The Nassib crossing opened at 8 a.m. (0500 GMT), a Jordanian border official said. By 1130 GMT Reuters had seen a Syrian business delegation cross into Jordan, and a couple of dozen civilians leave Jordan, but no trucks yet in either direction.
“We are fully ready to receive passengers and transport of goods,” Imad Riyalat, head of the Jaber checkpoint, on the Jordanian side, told Reuters. “We expect the traffic to be slow now at the start, but in coming days we expect passenger movement to pick up.”
The Syrian government retook the area in July during a Russian-backed offensive to drive rebels from their stronghold in southwest Syria.

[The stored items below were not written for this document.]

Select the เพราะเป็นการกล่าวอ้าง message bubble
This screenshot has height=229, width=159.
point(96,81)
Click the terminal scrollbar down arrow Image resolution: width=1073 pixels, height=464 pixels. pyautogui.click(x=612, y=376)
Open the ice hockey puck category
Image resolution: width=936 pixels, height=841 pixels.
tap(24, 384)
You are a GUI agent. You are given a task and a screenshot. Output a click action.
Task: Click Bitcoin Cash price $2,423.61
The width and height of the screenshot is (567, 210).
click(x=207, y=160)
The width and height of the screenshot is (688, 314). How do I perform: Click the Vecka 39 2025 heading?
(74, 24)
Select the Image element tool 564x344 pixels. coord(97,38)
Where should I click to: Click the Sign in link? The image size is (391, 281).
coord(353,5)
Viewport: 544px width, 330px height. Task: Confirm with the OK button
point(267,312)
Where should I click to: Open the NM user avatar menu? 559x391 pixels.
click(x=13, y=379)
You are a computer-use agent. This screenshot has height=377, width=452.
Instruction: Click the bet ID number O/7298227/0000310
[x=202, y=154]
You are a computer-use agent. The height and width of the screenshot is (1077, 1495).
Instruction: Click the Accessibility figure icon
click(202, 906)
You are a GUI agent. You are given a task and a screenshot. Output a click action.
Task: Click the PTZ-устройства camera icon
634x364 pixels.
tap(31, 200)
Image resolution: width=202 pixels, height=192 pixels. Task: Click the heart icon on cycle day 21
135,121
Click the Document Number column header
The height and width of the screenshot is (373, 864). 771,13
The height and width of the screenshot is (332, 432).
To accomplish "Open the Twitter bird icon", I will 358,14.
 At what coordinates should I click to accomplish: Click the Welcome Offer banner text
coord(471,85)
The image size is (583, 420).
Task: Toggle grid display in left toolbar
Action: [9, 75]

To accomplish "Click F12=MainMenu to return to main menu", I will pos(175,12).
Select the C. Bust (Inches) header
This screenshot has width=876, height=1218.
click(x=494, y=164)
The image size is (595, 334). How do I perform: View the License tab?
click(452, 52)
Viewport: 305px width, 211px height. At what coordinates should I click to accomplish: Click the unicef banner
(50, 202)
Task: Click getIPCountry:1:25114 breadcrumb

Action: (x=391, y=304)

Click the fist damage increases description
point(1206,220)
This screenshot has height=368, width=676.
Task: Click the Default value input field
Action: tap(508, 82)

The crossing’s closure in 2015 cut a transit route for hundreds of trucks a day transporting goods between Turkey and the Gulf, and Lebanon and the Gulf, in multi-billion dollar annual trade.
While the crossing was closed, Syria’s only normally operating frontier crossing had been with Lebanon, which itself has no other functioning land borders.
Lebanon relies on Syria for overland connections to all other countries because its only other frontier is with Israel, with which it has no ties.
Lebanese President Michel Aoun tweeted: “Opening Nassib crossing will revive various Lebanese productive sectors and lower the cost of exporting goods from Lebanon to Arab countries.”
Jordanian state news agency Petra said Syrians entering Jordan must first obtain security clearance from Jordanian authorities, as has been the case throughout the war.
“A Jordanian citizen may leave for Syria in their own car or as a regular passenger. Jordanian cargo is also allowed to leave for Syria according to the Jordanian-Syrian agreement,” Petra said.
Syrian Foreign Minister Walid al-Moualem said on Monday he hoped a crossing with Iraq would open as soon as possible.
Opening the Albu Kamal crossing in eastern Syria, an area which had been occupied by rebels, then Islamic State, for years, would be in the interests of both countries, Moualem said after meeting his Iraqi counterpart Ibrahim al-Jaafari in Damascus.